La parrilla dejó de ser costumbrismo y se convirtió en lenguaje global
Redacción Central
Durante décadas, la parrilla argentina fue un ritual doméstico. Una mesa larga, humo en el patio, achuras chispeando sobre las brasas y alguien defendiendo el punto exacto de cocción como si se tratara de una cuestión filosófica. No hacía falta explicarla porque estaba incorporada al paisaje cultural del país. Pero algo cambió.
En los últimos años, y especialmente después de la publicación del ranking World’s 101 Best Steak Restaurants 2026, la parrilla dejó de ser vista en el exterior como una curiosidad folklórica para convertirse en una experiencia gastronómica de prestigio. Cinco restaurantes argentinos volvieron a ingresar al listado internacional y confirmaron una tendencia que ya no parece pasajera.
Detrás de esa consagración no aparece solamente la calidad de la carne. Lo que el mundo empezó a mirar es otra cosa: el oficio del fuego, la selección del producto, la trazabilidad, los tiempos de maduración, el servicio, el vino y, sobre todo, una identidad. Porque la parrilla argentina tiene algo que otras cocinas todavía buscan construir: relato.

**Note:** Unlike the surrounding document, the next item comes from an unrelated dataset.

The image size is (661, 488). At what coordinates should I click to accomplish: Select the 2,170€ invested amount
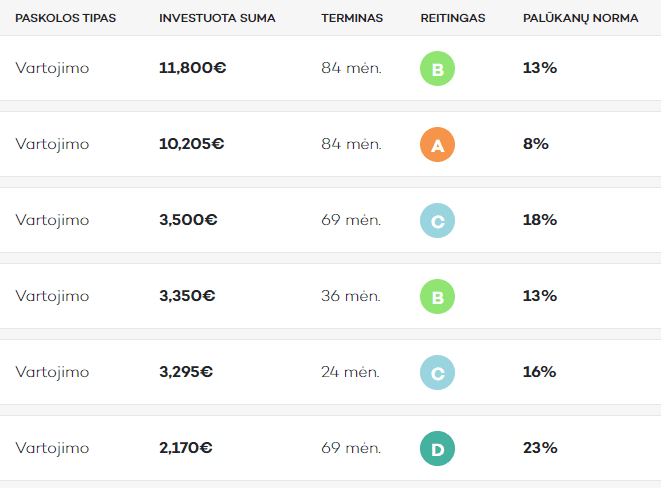coord(185,448)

En Buenos Aires, lugares como Don Julio, Fogón Asado, Madre Rojas, Elena y Happening lograron transformar una práctica cotidiana en una experiencia gastronómica sofisticada sin perder su raíz popular. El fuego sigue estando al centro, pero alrededor aparecen detalles que antes parecían reservados para la alta cocina: cortes estacionados, pequeños productores, vegetales de estación, vajilla cuidada y cartas de vinos pensadas con precisión.

La escena también acompaña un cambio más profundo en la gastronomía mundial. Después de años dominados por técnicas complejas, espumas, pinzas y platos minimalistas, muchos comensales comenzaron a buscar experiencias más honestas, más cálidas y más conectadas con el origen de los alimentos. Y ahí la parrilla argentina encontró su momento.

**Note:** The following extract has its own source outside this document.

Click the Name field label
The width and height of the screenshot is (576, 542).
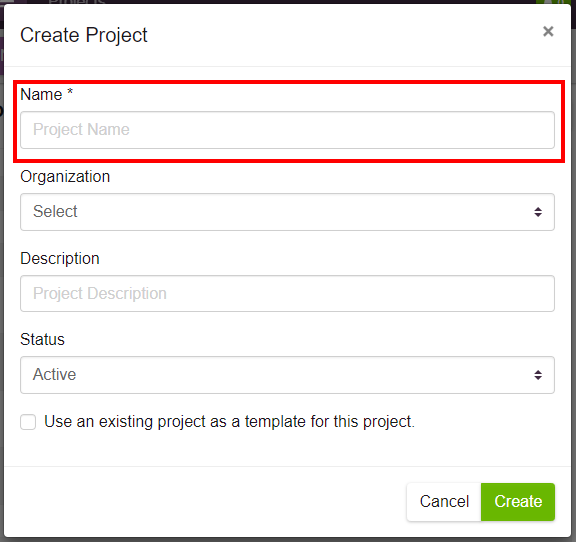pos(41,94)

Hay algo primitivo y elegante al mismo tiempo en una buena brasa. El fuego obliga a bajar el ritmo. No admite apuro. Quizás por eso, en tiempos acelerados, la ceremonia del asado empezó a adquirir un valor distinto.
El prestigio internacional también modificó la mirada local. Lo que durante años fue visto como comida cotidiana hoy aparece reinterpretado por chefs, sommeliers y críticos gastronómicos de todo el mundo. La carne argentina dejó de explicarse solamente desde la abundancia o la tradición ganadera: ahora también se habla de técnica, sensibilidad y territorio.
Incluso el lenguaje cambió. Antes se hablaba de “parrilladas”. Hoy se habla de experiencia culinaria, de cocina de brasas o de fine dining alrededor del fuego.
Sin embargo, el corazón sigue siendo el mismo. En cada corte servido todavía sobrevive algo profundamente argentino: la idea de compartir. La conversación larga. El humo impregnado en la ropa. El pan apoyado cerca de la parrilla para calentarse apenas. El vino que se sirve sin medir demasiado.
Quizás por eso la parrilla logró algo difícil: modernizarse sin dejar de pertenecerle a la gente. Y mientras el mundo la convierte en objeto de admiración gastronómica, en Argentina el fuego sigue encendiéndose igual que siempre, entre amigos, familia o desconocidos que terminan brindando juntos alrededor de una mesa.